Research Computing Guidance

Budget Guidance for HPC

whether starting a new research project or continuing one at Mines this document will help you find the resources to get your High-Performance Computing workload done. Some useful free compute cycles through programs such as RMACC via Alpine or NSF ACCESS Program, will help you get some exploratory compute cycles to awarded a grant, and might be used through out the project.

Mines HPC systems on-premise are operated under a Operational Expenditure (OpEX) cost model, where researchers pay for the CPU/hours cycles used. This document aims to help write future research grants that use HPC resources at Mines.

Schedule a consultation appointment at CIARC.mines.edu

Life Cycle of Research Computing Projects

Life Cycle of an HPC Project

Stage 1: Identify area for exploratory research to expand current scientific knowledge base

  • Choice of Software

    • Vet software for security and other restrictions

    • Open Source vs Commercial

      • Commercial: Licensing requirements

        • FlexLM server

        • Site-wide, single user, multi-user, etc.

      • Open Source

        • Optimized build for compute architecture

    • Self-authored software

      • Identify software languages, compilers, libraries required, etc.
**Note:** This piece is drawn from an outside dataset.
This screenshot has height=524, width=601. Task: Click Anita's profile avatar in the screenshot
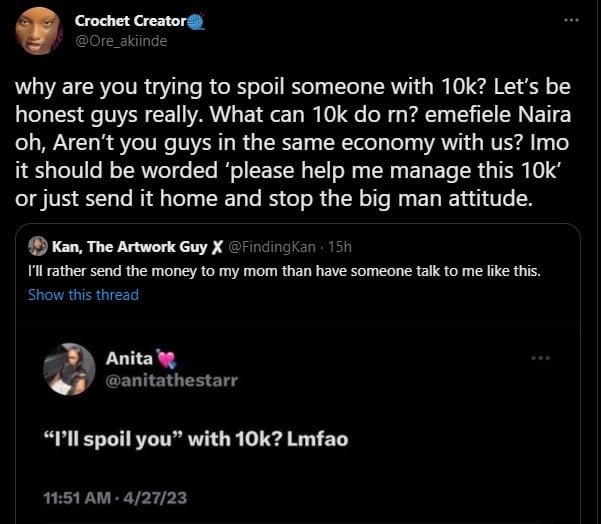pyautogui.click(x=69, y=369)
Stage 2: Development of scripts, scaling & benchmarking

  • Identify workload and workflows

    • Common Parallel Workflows:

      • Multi-node (e.g. MPI)

      • Multi-threaded (e.g. OpenMP)

      • Single or Multi GPU (NVIDIA using CUDA, AMD using OpenCL, etc)

      • Embarrassingly Parallel – Parameter Sweeps, Markov Chain Monte Carlo Simulations

    • Other considerations

      • High memory (relative to CPU requirements)
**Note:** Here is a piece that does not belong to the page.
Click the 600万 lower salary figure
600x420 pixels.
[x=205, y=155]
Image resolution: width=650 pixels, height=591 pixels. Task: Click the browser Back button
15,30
      • High data I/O (e.g. machine learning)

Stage 2 (alternative): Find published benchmark (little to no experience with software) or manual benchmarking (established codebase or simulation input deck)

  • Run test problem across multiple hardware configurations:

    • Local workstation or laptop

    • Freely Accessible HPC

    • Performance Analysis Consultation Checklist

      • A working test problem of model/code

        • What compute resources were used to verify code? (No. of cores, memory, etc)
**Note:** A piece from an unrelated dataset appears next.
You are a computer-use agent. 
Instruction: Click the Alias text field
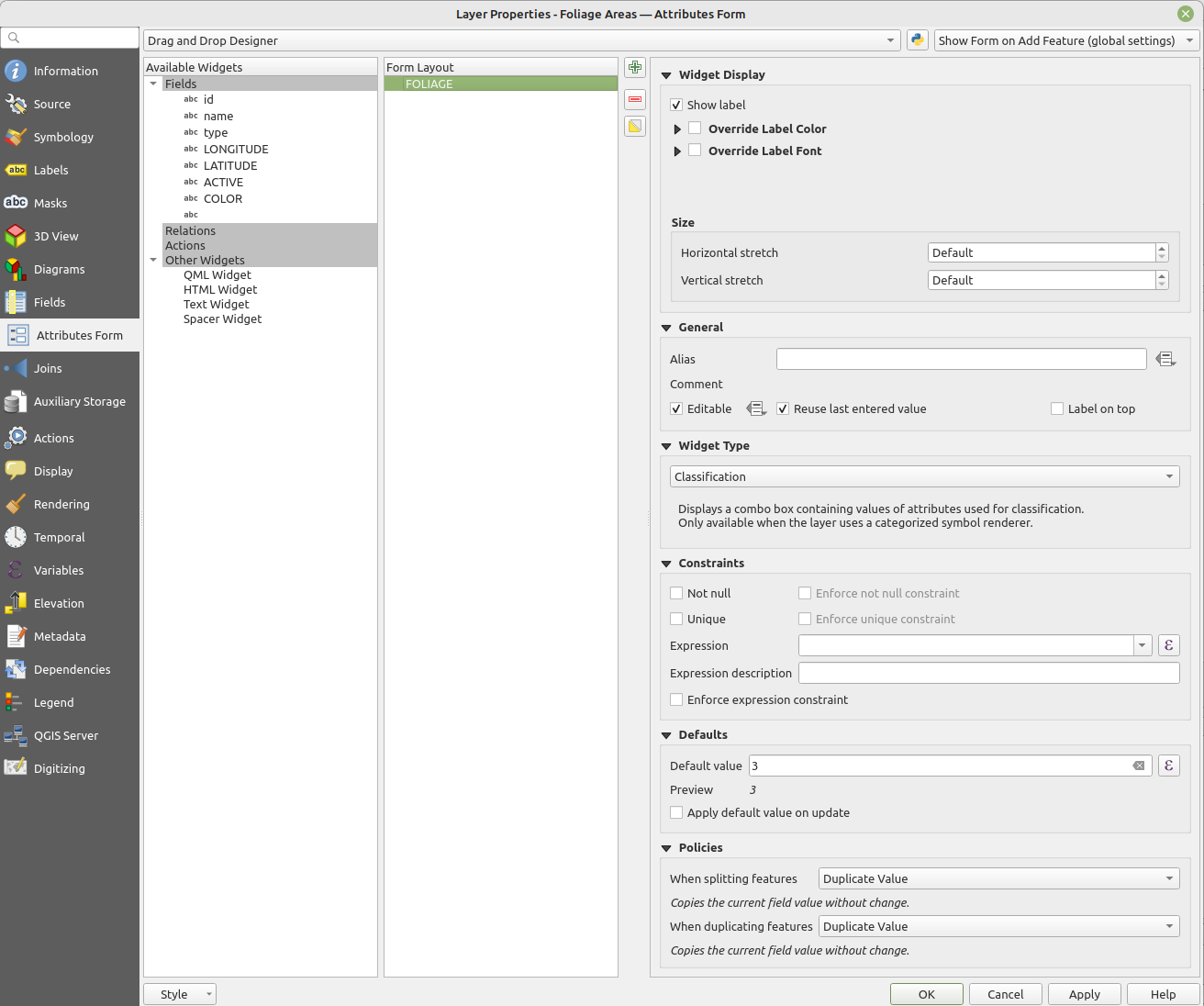coord(961,359)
      • Model can use multiple cpus and/or nodes

      • Anticipated number of runs of model

        • Parameter matrix

    • Outcomes: Performance Analysis report

      • Weak scaling (vary problem size proportionally to no. of processors)

      • Strong scaling (fixed problem size -> increase no. of processors)

      • Scaling analysis will estimate to user the amount of core-hours per job they need

Stage 3: Pre-Funded HPC options

  • No funding:

    • CU Boulder’s Alpine via RMACC

    • Open Science Grid (if user has an Embarassingly Parallel workflow)

    • NSF ACCESS Program

      • Proposal required, but grant is not required

Stage 3 (grant supported HPC): Perform baseline parallel and efficiency analysis on Pre-Funded HPC choice

  • Use as an approximate scale -> estimate budget

  • Secure funding

  • Secure allocation on paid/NSF cluster, or fund AWS HPC

Stage 4: Full-scale Computing & Visualization

  • Setting up computing environment

    • Request software install

    • Project Allocation

    • User access account

    • Shared storage and project storage

  • Performance batch jobs

  • Data management

  • Visualization setups

Stage 5: Post-processing & continued training of new researchers

  • Data insights, data sharing, project publications

  • Training for new researchers

Stage 6: Project close-out and data transfer to long term storage

  • Metadata tagging

  • Archive ready datasets

Parameters to Determine

  1. Nodes x Cores: total number of Cores used for simulation

  2. Total jobs: Jobs needed to complete research project

  3. Core Run Time (Cores * Hours): Wirk done by each CPU (CPUh)

  4. Storage of Input and Output: Data sets inputs (multi-use or single-use)

  5. Cost / (Core-Hour): Wendian = $0.02 (CPUh), Apex (AWS cloud) $0.04 and up and GPUs even more ie. $96/hour

  6. Storage during & after simulation: S3-Bucket, Orebits, fast NVMe

  7. Job Parametric Study: Number of simulations to assess science domain

  8. GPU-Hour (GPUh): Increased costs for specialize resources. Wendian GPU V100 = 6 core-hour or $0.12.